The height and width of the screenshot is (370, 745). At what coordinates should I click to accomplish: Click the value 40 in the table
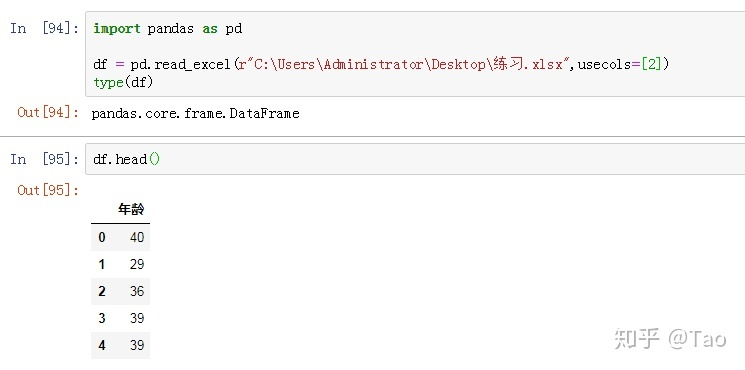pos(137,237)
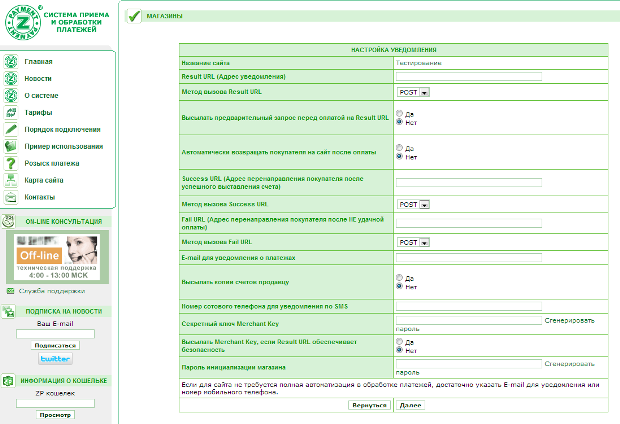Screen dimensions: 620x424
Task: Open Пример использования menu item
Action: pos(59,146)
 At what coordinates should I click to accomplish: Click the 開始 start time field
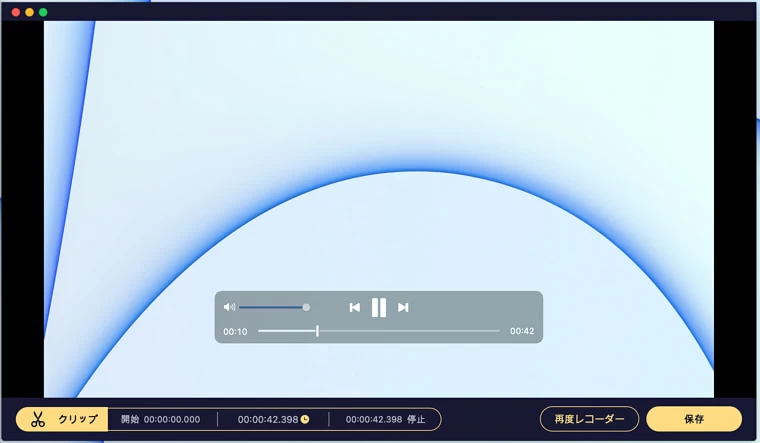point(161,419)
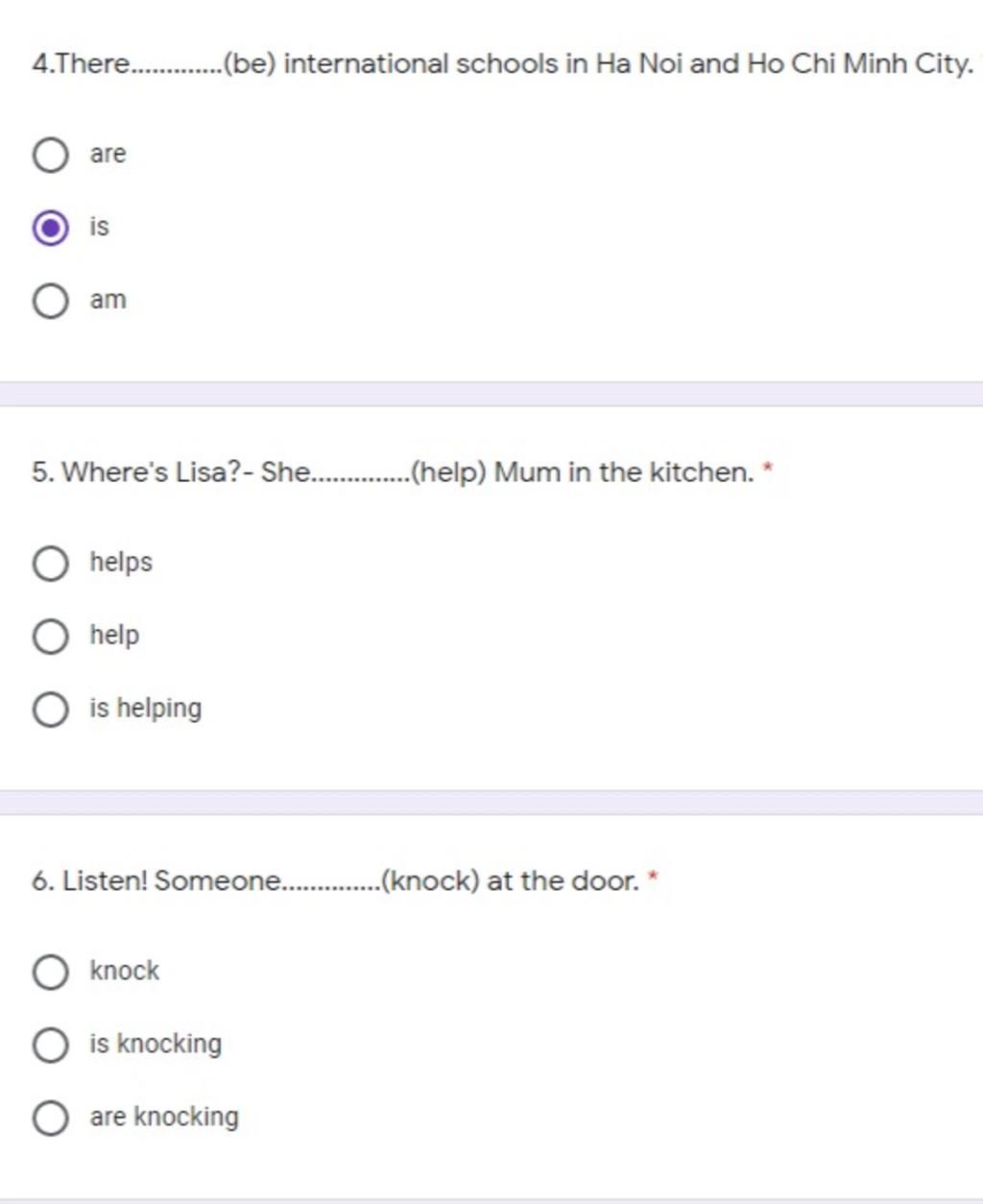The width and height of the screenshot is (983, 1204).
Task: Choose the 'is knocking' radio button
Action: coord(50,1045)
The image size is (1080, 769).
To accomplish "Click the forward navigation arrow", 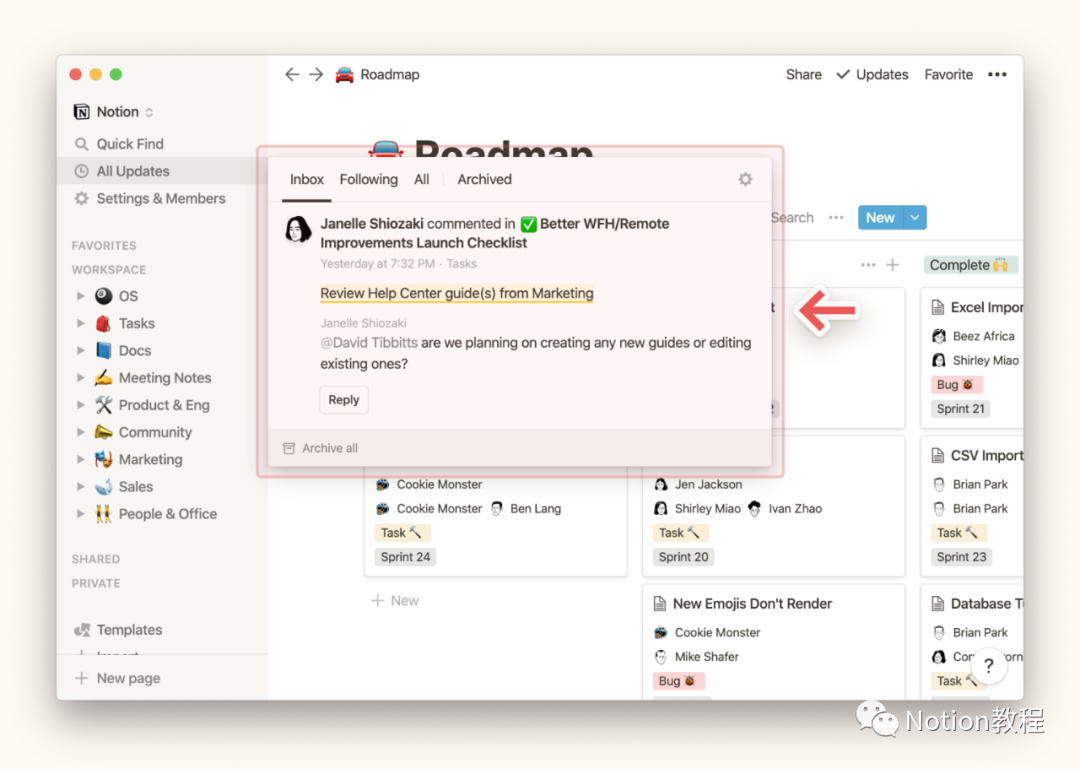I will pyautogui.click(x=316, y=75).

★ ★ ★

Your instructions
Although pictures appear among the records above, write out exactly only the lines from the one that has "At what coordinates should I click to accomplish: Click the 開始" through the one that has "The image size is (1080, 769).", and leave the pictures out.

Response
 At what coordinates should I click to accomplish: Click the 開始 start time field
point(161,419)
The width and height of the screenshot is (983, 1204).
Task: Choose the 'is knocking' radio button
Action: coord(50,1045)
The image size is (1080, 769).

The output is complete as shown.